▶ **Task requirements**
The answer must be a single number: the count of lines in these records that hold "entry".
=== Data to use ===
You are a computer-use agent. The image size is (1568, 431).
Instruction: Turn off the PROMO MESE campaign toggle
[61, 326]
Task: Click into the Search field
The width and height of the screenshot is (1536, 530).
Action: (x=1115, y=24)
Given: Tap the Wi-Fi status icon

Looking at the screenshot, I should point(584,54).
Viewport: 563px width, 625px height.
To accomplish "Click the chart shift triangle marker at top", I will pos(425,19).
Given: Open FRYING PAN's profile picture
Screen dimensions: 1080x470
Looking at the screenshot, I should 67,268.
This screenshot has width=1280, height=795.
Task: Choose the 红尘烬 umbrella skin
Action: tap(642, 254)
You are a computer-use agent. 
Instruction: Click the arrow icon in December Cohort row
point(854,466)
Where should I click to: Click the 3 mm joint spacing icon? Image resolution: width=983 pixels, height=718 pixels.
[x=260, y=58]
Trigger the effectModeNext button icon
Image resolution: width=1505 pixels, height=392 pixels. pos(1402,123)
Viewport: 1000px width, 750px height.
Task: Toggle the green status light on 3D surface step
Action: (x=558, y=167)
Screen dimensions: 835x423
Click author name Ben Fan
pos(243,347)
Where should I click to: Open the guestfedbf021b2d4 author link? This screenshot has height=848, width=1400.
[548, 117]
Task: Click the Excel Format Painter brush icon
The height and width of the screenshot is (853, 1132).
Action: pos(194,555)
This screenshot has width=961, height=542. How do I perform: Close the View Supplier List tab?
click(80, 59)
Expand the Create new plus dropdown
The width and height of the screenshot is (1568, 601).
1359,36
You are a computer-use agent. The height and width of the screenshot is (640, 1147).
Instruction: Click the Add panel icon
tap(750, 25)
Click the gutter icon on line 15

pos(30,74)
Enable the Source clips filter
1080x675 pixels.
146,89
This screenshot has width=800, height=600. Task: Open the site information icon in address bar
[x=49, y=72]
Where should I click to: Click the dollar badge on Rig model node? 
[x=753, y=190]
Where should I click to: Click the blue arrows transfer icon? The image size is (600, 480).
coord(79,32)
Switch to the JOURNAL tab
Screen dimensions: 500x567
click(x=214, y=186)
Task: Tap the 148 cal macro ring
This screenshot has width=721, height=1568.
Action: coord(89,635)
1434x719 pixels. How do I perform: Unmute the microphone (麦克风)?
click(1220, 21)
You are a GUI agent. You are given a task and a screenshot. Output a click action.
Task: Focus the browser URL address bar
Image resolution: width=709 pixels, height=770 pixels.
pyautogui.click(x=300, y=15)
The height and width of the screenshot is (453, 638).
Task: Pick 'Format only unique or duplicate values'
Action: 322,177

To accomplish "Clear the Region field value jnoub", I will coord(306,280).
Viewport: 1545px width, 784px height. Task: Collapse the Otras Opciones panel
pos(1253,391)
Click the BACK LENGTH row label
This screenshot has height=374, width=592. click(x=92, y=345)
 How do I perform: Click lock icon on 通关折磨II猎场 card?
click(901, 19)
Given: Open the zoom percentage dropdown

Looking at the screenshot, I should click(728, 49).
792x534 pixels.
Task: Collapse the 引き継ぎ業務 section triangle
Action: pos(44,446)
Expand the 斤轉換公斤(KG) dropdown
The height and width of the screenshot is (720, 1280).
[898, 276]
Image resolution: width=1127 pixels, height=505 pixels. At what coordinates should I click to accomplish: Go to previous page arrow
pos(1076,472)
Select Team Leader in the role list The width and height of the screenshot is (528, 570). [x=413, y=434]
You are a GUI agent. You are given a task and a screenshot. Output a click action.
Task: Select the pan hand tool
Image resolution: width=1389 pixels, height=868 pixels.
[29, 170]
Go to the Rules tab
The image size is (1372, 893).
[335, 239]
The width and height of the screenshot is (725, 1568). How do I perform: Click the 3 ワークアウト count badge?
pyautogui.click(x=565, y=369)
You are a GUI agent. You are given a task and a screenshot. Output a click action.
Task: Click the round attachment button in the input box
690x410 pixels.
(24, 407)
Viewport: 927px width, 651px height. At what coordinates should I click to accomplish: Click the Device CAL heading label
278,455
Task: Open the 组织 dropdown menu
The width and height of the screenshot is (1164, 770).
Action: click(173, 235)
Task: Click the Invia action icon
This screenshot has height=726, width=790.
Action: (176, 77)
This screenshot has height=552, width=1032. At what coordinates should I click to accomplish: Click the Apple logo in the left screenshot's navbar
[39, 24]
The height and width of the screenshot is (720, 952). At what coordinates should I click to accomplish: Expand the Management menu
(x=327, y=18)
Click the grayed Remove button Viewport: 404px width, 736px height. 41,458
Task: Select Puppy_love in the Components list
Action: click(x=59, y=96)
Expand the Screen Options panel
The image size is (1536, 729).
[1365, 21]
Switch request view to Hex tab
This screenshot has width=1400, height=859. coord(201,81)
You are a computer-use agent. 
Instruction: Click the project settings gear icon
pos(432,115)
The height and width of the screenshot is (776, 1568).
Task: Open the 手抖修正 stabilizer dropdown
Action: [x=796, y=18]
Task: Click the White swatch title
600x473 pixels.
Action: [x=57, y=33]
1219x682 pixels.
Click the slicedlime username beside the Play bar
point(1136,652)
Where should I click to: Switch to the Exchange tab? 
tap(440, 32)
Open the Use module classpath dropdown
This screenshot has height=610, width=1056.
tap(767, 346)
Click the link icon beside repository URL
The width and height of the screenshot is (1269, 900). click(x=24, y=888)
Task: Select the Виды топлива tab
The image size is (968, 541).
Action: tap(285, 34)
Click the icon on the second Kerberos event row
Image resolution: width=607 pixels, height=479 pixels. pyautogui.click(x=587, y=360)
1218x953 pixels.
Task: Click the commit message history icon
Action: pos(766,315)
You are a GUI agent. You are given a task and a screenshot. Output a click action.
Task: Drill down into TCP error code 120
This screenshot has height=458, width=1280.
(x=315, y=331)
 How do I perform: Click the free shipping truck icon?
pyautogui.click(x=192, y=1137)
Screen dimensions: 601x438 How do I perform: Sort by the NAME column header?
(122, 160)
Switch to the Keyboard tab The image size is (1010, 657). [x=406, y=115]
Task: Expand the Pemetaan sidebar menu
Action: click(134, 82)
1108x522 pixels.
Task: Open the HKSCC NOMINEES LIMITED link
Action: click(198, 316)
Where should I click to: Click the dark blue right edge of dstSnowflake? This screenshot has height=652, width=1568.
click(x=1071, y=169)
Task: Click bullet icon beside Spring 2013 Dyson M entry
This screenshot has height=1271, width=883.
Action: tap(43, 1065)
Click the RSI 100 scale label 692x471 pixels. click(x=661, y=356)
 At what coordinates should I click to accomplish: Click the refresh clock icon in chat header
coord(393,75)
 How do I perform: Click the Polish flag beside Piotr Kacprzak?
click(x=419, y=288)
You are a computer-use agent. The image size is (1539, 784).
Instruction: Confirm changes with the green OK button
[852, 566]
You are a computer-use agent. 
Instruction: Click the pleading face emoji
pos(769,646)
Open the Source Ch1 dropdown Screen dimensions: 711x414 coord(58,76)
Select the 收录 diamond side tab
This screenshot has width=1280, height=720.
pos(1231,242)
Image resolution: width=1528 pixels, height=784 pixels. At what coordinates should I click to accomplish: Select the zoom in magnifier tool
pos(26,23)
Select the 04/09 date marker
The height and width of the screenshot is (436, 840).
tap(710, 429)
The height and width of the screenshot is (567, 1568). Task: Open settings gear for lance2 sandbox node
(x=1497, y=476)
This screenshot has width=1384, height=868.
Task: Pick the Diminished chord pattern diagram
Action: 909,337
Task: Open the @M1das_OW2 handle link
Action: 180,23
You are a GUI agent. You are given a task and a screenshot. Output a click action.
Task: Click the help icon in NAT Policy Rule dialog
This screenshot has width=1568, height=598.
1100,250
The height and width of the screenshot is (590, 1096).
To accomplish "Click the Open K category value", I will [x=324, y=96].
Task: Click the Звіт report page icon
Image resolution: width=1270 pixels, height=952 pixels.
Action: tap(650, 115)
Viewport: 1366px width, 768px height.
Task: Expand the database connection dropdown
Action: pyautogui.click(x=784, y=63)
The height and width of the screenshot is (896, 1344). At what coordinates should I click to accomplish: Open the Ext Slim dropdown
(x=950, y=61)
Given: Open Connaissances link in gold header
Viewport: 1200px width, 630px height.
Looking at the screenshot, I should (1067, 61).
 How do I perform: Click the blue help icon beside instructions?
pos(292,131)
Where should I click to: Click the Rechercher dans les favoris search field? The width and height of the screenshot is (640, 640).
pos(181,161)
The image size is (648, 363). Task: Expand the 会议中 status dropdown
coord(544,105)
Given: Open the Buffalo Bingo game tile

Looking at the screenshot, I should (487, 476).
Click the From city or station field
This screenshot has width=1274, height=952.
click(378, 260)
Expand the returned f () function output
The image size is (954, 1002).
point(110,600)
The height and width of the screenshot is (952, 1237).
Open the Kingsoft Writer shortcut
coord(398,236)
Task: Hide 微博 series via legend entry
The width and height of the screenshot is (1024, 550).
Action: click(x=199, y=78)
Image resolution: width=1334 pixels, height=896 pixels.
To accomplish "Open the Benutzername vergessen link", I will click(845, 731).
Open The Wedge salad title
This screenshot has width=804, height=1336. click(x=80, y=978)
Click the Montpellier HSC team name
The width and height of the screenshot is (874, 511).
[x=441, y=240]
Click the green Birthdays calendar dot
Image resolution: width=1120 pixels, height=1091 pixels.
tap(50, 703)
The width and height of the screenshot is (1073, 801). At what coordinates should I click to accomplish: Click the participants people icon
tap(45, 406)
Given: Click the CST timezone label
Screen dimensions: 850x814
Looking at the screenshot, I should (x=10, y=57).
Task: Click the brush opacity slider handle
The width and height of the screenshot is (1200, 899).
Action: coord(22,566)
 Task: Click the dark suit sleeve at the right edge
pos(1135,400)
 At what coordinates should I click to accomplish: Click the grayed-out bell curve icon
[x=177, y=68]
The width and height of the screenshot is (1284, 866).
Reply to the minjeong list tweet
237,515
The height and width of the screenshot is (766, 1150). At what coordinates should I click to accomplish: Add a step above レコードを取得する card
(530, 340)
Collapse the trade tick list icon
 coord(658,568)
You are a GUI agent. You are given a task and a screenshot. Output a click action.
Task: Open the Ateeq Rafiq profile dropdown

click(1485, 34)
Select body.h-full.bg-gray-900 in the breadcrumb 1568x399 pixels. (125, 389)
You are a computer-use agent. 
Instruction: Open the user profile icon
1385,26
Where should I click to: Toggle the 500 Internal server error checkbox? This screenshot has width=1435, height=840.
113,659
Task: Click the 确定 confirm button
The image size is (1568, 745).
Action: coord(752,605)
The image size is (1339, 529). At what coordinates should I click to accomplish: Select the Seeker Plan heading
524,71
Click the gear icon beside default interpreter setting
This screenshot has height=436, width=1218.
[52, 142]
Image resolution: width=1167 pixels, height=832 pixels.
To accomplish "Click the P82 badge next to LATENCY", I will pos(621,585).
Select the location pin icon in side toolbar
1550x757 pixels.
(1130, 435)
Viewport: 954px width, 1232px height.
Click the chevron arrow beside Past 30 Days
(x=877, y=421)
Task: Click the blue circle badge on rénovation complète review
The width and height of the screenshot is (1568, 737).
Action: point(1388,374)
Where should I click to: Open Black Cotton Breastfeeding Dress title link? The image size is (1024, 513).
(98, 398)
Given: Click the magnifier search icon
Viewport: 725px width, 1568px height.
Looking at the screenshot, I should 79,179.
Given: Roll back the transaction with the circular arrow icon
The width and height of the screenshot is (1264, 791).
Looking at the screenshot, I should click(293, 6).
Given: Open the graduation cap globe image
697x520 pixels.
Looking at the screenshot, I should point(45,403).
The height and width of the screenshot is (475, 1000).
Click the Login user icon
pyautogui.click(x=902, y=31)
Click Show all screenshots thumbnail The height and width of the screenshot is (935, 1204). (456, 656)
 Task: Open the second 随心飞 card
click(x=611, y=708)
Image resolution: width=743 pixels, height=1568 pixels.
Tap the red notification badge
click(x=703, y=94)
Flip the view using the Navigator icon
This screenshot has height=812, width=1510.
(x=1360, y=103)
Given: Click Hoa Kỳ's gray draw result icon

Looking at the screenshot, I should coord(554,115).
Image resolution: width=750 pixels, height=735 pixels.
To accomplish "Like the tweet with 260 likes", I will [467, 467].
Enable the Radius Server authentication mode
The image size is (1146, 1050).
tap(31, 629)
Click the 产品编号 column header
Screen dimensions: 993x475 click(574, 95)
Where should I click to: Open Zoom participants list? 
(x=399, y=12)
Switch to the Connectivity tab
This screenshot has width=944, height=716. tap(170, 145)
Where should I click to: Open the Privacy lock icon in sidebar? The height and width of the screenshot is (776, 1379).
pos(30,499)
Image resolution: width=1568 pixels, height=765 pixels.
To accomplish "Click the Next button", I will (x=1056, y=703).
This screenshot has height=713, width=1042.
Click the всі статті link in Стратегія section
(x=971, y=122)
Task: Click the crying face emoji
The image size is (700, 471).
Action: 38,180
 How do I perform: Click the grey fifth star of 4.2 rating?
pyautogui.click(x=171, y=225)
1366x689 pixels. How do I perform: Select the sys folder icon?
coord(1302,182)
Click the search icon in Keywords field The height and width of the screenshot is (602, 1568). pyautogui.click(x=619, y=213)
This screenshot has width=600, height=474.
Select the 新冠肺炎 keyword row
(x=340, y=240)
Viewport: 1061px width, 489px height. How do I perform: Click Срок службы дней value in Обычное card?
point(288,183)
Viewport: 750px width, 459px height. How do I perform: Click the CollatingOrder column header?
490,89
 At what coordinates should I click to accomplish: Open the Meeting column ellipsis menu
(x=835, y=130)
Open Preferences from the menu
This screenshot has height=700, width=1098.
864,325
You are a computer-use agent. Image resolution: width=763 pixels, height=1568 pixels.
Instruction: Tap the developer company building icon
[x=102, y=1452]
===
▶ **Problem solution**
2